Making America Healthy Again – One Choice at a Time

healthy
By: Dr. Ellen Glickman

April 28, 2025

If you've spent any time watching a grocery store checkout line lately, you've seen it. Bottles of soda, those bright, bubbly containers brimming with sugar rolling down the conveyor belt, often paid for with a SNAP card. It's easy not to notice. It's even easier not to care. But recently, Health and Human Services Secretary Robert F. Kennedy Jr. made us look a little closer.
 
His proposal? Restrict the use of Supplemental Nutrition Assistance Program (SNAP) funds for purchasing soda. Not food. Not nutrition. Just soda.
 
Predictably, the country split in two. Some are cheering what they see as a step toward restoring health and dignity to our food system, others are decrying it as another instance of government overreach. And while it's tempting to throw up our hands and chalk it up to another fight in the culture wars, maybe we should all take a moment to ask ourselves - What kind of country do we want to be?
 
SNAP is a safety net, our collective promises that no one in America should go hungry. But it's more than just a handout. It's a hand up. A bridge. An investment in our society when times are hard. And like any good investment, we should be thinking long-term.
 
So why soda? Because soda isn’t food. Not really. It’s sugar water. It is cheap to make but expensive to endure. Study after study has shown us that sugary drinks are linked to obesity, diabetes, heart disease and other conditions that send health care costs soaring and shorten lives, especially in low-income communities. 
 
The USDA reports that SNAP dollars funnel billions of taxpayer dollars each year into the pockets of soda companies. Yes, billions—with a B. That’s not a safety net. That’s a subsidy. And it’s one we can no longer afford.
 
This isn’t about demonizing poor people or pretending those on assistance shouldn’t be allowed to enjoy life. It’s not about “nanny states” or moral superiority. I love a cold Coke at a summer barbecue as much as the next person. But there's a difference between allowing personal freedom and asking taxpayers to fund choices that actively work against public health.
 
Secretary Kennedy is asking a hard question: Should we continue paying for products that are making people sick?
 
And maybe he’s on to something. Maybe it’s time we shifted the conversation.
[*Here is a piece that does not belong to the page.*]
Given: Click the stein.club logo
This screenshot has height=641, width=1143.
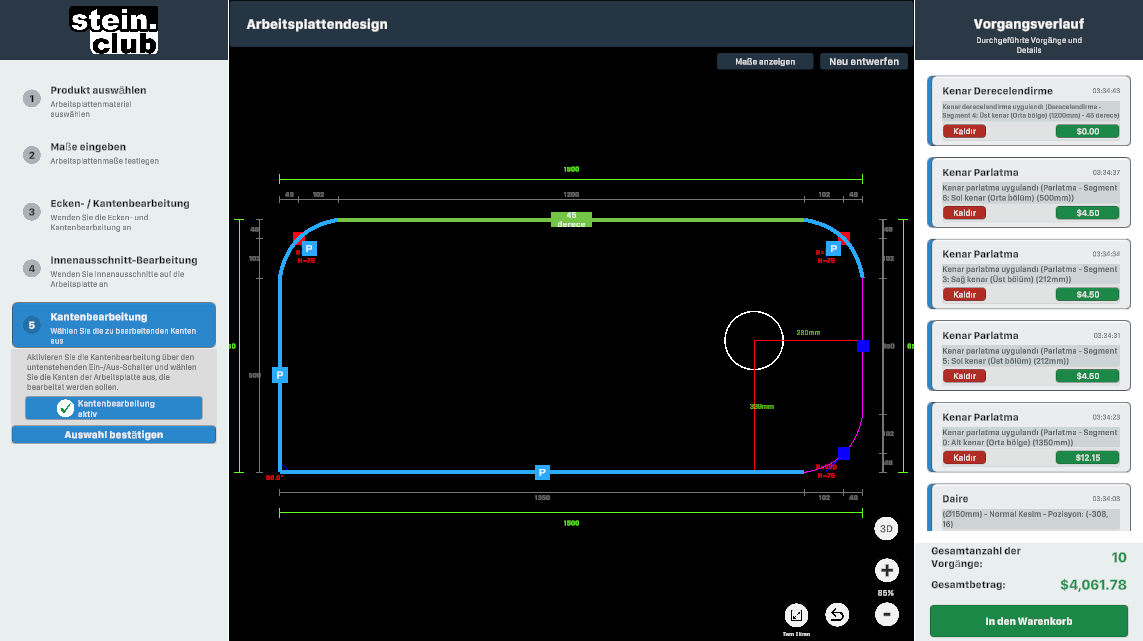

Instead of fighting over what people can’t buy, why not talk about what they can? Real food. Fresh produce. Nutritious staples. Maybe SNAP should be a pathway to wellness and not just survival. We don’t need to take away dignity to offer direction.
 
Change is never easy. And this proposal, like so many good ideas, is imperfect. What about candy? Or sugary cereals? Where do we draw the line? And how do we avoid shaming people already facing economic hardship?
 
These are fair questions. But if we want to build a healthier America—not just for some, but for all—we have to start somewhere. And saying “no” to soda, at least when taxpayers are footing the bill, feels like a step worth taking.
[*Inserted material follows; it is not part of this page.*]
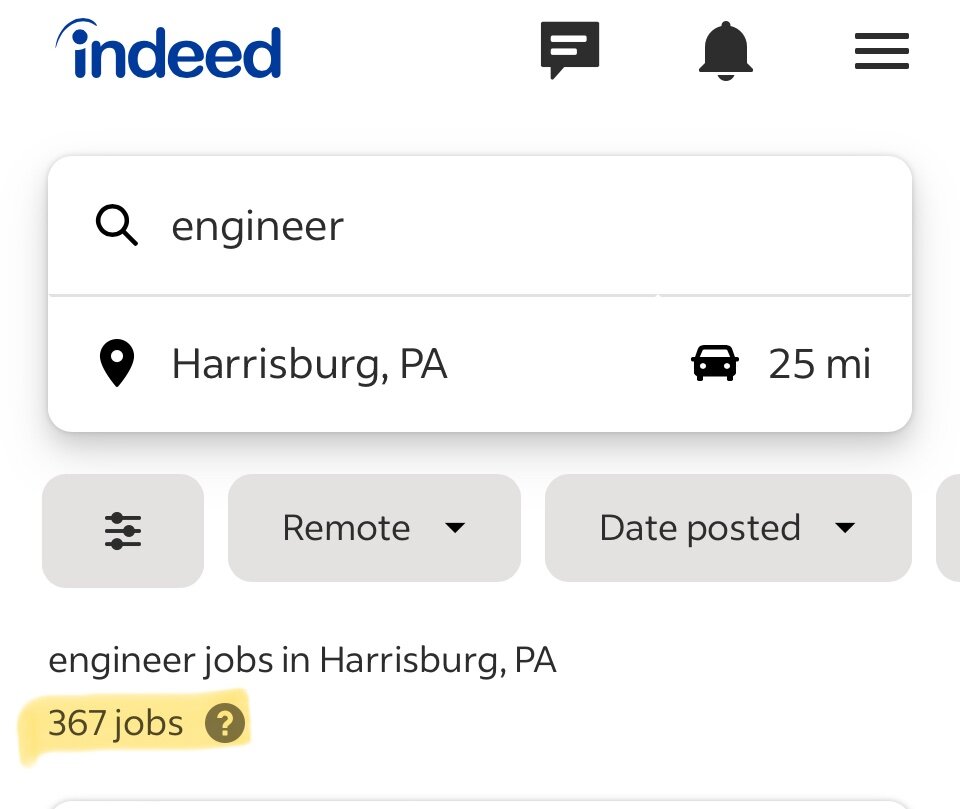The image size is (960, 809).
Task: Click the engineer jobs in Harrisburg heading
Action: 302,660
We’ve tried letting the market decide. We’ve tried assuming education alone is enough. And still, chronic diseases are climbing, costs are skyrocketing, and far too many of our neighbors are trapped in cycles of poor health and poverty.
 
So maybe this is the moment to get bold. To stop pretending that freedom means ignoring the consequences. To remember that real compassion isn’t letting people make harmful choices, it is helping them make better ones.
 
Let’s invest in health. In wholeness. In a future where government support doesn’t just keep people afloat, but instead, helps them rise.
 
Soda’s fine now and then. But it’s not medicine. And it’s not nourishment.
 
Let’s Make America Healthy Again, one thoughtful choice at a time.